An estimated 85 per cent of this equipment has been imported from three countries — primarily China, alongside Vietnam and Malaysia — with a surge coinciding with the rollout of the Centre’s ‘Make-in-India’ programme.

The amount spent on imports of PV cells and modules in the last five years works out to nearly three times the cumulative Foreign Direct Investment (FDI) of $4.83 billion that flowed into the entire renewable energy sector. It is also well over six times the budgetary allocation made by the Centre to the renewable energy sector in the five years since FY’14.

EXPLAINED

Signals policy failure

Lack of a manufacturing base for upstream stages signals a policy failure despite the massive domestic solar push. The fact that most of the imports come from China is telling.

The high import levels came despite safeguard duties being slapped by the government in the last 24 months, alongside multiple red flags being raised on the quality of solar equipment and material reaching the country.

The Secretary, Ministry of New and Renewable Energy, did not respond to a questionnaire sent by The Indian Express on the issue.

India has an installed manufacturing capacity of around 3 GW (giga watts, or 3000 mega watts) for fabricating solar PV cells and around 10 GW for modules. But it does not have any commercial production for upstream stages of solar PV manufacturing, such as wafers, ingots and polysilicon. The official reason is the energy and capital intensive nature of the process.

The lack of an integrated set-up and the economies of scale — despite the government having allowed 100 per cent FDI in the renewable energy sector through the automatic route — translates into higher cost of domestic production.

This is despite the government extending a raft of sops for the production of solar PV cells and modules. This includes support through the Modified Special Incentive Package Scheme (M-SIPS) of Ministry of Electronics & Information Technology that offers a 20-25 per cent subsidy for investments in capital expenditure for setting up a manufacturing facility.

Riding on equipment imports, the solar generation sector cornered the bulk of FDI inflows in the power sector in the last five years, also accounting for the bulk of capacity addition during this period. At the same time, thermal capacity addition recorded a progressive downward trend.

■ Data records
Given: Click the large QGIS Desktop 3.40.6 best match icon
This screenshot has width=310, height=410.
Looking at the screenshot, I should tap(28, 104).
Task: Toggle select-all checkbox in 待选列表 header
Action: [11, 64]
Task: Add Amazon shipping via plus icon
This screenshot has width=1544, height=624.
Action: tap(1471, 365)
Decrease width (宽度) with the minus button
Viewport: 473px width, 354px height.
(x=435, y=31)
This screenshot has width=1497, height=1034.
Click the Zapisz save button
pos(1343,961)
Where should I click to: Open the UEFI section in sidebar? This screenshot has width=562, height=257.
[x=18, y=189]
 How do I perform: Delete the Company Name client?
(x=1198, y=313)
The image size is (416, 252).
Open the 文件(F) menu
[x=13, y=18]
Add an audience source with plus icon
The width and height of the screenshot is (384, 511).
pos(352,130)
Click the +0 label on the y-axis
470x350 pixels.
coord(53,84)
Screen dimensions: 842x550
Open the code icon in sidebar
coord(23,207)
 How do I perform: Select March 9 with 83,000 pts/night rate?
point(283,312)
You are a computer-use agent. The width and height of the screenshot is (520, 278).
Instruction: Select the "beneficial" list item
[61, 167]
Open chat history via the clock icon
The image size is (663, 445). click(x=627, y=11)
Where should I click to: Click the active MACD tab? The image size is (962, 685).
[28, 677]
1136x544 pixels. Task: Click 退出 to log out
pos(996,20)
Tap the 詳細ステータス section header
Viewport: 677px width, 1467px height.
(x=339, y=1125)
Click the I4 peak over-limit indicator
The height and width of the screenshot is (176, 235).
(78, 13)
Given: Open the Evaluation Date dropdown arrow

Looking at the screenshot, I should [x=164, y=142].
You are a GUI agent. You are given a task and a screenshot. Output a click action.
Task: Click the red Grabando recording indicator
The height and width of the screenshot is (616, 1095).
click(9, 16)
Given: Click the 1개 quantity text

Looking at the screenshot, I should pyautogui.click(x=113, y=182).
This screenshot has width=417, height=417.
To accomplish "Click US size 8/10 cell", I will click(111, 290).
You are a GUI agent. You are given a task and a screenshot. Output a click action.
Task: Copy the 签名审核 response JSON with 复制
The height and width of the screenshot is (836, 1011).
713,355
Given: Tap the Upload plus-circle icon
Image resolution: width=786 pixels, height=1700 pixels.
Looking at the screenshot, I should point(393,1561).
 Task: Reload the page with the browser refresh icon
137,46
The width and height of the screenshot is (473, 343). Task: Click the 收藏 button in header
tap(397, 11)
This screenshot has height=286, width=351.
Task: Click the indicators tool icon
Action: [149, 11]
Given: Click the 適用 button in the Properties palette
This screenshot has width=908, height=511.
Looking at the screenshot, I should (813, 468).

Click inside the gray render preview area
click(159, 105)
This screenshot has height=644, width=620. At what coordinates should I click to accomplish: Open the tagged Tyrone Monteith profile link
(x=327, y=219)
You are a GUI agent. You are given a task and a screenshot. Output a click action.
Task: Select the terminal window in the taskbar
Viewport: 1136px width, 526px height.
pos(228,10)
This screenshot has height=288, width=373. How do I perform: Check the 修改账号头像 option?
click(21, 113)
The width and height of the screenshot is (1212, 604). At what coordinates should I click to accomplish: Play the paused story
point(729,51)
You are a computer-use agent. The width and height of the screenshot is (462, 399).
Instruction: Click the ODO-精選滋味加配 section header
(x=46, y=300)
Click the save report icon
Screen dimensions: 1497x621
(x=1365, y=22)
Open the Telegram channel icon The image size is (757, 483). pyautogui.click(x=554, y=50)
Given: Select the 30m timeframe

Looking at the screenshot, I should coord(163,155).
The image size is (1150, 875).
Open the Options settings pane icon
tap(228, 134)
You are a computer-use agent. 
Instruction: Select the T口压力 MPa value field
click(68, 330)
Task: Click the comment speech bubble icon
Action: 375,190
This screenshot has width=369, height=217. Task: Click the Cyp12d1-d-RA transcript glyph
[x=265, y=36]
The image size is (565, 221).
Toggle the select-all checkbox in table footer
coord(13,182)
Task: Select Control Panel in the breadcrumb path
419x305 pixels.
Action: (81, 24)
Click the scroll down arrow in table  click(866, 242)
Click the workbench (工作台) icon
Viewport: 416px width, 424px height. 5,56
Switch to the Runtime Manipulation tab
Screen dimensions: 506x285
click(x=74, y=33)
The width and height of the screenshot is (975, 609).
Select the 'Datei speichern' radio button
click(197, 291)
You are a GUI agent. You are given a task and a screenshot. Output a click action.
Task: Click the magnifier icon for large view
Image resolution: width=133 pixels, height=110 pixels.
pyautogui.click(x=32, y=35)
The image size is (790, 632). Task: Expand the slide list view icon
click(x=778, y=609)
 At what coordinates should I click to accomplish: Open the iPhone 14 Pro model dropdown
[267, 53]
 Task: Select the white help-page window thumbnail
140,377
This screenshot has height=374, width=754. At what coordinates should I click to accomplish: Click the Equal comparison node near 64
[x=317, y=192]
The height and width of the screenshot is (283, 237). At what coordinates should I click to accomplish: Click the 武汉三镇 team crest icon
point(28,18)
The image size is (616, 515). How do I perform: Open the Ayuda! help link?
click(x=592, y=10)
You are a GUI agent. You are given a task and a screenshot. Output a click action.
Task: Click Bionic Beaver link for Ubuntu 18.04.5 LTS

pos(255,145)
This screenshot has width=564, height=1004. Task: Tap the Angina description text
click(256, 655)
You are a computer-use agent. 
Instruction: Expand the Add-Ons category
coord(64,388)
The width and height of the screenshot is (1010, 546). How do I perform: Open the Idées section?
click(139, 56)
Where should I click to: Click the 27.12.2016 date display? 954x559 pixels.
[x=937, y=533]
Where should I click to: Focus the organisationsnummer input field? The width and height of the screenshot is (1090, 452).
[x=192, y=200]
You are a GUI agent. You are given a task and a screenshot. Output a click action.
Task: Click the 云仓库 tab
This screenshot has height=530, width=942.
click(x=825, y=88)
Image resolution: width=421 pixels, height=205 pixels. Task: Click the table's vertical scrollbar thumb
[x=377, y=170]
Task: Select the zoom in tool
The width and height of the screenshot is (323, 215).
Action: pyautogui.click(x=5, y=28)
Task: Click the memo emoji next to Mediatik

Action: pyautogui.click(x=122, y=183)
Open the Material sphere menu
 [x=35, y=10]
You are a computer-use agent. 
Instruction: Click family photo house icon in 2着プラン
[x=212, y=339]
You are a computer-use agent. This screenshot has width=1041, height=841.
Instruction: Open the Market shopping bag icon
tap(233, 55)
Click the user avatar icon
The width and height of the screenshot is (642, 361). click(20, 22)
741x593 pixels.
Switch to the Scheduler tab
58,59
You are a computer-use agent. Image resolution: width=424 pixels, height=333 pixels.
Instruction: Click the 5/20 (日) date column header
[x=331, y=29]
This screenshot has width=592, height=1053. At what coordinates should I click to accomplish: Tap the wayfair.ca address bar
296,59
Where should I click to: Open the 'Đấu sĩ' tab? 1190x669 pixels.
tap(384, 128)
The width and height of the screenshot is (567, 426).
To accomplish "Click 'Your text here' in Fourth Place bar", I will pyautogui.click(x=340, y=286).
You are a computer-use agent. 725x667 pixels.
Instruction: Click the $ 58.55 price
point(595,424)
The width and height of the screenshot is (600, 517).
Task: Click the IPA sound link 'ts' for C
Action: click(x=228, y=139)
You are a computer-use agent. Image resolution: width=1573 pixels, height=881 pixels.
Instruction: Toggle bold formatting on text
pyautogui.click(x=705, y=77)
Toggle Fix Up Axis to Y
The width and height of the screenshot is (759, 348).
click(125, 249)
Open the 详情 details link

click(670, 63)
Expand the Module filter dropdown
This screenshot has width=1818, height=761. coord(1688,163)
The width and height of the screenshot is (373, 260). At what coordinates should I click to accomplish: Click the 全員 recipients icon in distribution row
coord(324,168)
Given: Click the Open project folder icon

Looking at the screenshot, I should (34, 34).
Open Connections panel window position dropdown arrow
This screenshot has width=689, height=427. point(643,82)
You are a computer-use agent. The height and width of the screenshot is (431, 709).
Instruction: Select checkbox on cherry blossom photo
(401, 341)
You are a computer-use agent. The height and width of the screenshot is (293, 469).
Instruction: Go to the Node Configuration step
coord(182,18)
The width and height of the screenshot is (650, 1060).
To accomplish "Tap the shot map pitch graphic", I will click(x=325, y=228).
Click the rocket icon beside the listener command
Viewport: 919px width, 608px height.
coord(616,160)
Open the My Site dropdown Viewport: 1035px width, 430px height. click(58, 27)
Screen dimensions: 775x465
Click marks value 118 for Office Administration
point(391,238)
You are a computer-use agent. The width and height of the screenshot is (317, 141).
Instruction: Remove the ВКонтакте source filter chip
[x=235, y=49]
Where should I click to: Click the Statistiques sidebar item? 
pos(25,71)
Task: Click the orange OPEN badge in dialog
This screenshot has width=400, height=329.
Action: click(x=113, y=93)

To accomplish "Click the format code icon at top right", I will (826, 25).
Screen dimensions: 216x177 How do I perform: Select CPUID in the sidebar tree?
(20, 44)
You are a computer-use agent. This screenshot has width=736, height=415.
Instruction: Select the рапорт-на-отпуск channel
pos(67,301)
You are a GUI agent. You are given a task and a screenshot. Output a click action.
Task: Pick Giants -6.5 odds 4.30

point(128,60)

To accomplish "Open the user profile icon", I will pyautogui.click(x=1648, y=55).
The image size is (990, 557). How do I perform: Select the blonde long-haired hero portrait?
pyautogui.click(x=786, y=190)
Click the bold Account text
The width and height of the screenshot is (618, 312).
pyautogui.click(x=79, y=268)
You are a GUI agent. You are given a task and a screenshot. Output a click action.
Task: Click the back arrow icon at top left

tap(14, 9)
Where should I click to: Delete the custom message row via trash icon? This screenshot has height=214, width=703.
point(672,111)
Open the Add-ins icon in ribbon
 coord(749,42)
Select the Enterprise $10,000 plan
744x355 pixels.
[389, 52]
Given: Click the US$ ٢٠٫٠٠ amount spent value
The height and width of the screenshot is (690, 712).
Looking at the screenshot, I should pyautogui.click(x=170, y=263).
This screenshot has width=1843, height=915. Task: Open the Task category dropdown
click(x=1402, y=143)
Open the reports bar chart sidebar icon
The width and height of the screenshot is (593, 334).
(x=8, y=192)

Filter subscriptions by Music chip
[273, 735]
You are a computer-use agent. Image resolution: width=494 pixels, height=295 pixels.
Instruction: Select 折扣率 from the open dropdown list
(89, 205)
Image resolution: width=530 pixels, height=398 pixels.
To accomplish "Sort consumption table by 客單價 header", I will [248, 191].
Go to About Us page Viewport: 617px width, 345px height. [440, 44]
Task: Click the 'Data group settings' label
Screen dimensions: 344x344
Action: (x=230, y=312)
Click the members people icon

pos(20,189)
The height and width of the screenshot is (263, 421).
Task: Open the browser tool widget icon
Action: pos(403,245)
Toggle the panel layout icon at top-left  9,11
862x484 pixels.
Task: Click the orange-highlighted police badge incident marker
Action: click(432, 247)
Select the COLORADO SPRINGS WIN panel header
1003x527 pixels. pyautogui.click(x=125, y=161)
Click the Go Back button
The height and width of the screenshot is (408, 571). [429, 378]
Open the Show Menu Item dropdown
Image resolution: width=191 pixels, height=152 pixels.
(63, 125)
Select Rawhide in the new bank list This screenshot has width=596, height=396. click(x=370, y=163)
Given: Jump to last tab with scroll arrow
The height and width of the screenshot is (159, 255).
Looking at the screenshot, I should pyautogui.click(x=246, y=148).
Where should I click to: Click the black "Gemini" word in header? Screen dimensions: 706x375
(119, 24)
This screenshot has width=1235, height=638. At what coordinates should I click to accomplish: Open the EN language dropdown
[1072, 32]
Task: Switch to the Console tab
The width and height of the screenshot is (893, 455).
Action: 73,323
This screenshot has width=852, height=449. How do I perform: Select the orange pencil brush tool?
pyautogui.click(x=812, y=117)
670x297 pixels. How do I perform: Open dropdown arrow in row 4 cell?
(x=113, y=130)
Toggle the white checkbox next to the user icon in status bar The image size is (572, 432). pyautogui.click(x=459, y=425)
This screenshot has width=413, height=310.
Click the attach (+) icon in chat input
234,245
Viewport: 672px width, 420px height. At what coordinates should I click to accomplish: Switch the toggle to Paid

■ Exercise instructions
1. Write out the stretch of the text on solar imports from "Riding on equipment" through "progressive downward trend.", word for word.
2. Answer these from the text on solar imports:
(a) What is India's installed manufacturing capacity for solar PV modules?
(b) What subsidy does the M-SIPS scheme offer for capital expenditure on a manufacturing facility?
(c) How much cumulative FDI flowed into the entire renewable energy sector?
3. Decide whether each statement agrees with the text on solar imports. Give yes or no and quote the words of the text that settle it.
(a) India has commercial production of polysilicon.
(b) The Secretary, Ministry of New and Renewable Energy, answered the questionnaire from The Indian Express.
(c) The government has allowed 100 per cent FDI in the renewable energy sector through the automatic route.
Nothing in the listing is needed for this work.

■ Answers in order
1.
Riding on equipment imports, the solar generation sector cornered the bulk of FDI inflows in the power sector in the last five years, also accounting for the bulk of capacity addition during this period. At the same time, thermal capacity addition recorded a progressive downward trend.

2.
(a) Around 10 GW.
(b) A 20-25 per cent subsidy.
(c) $4.83 billion.

3.
(a) No: "it does not have any commercial production for upstream stages of solar PV manufacturing, such as wafers, ingots and polysilicon"
(b) No: "did not respond to a questionnaire sent by The Indian Express on the issue"
(c) Yes: "the government having allowed 100 per cent FDI in the renewable energy sector through the automatic route"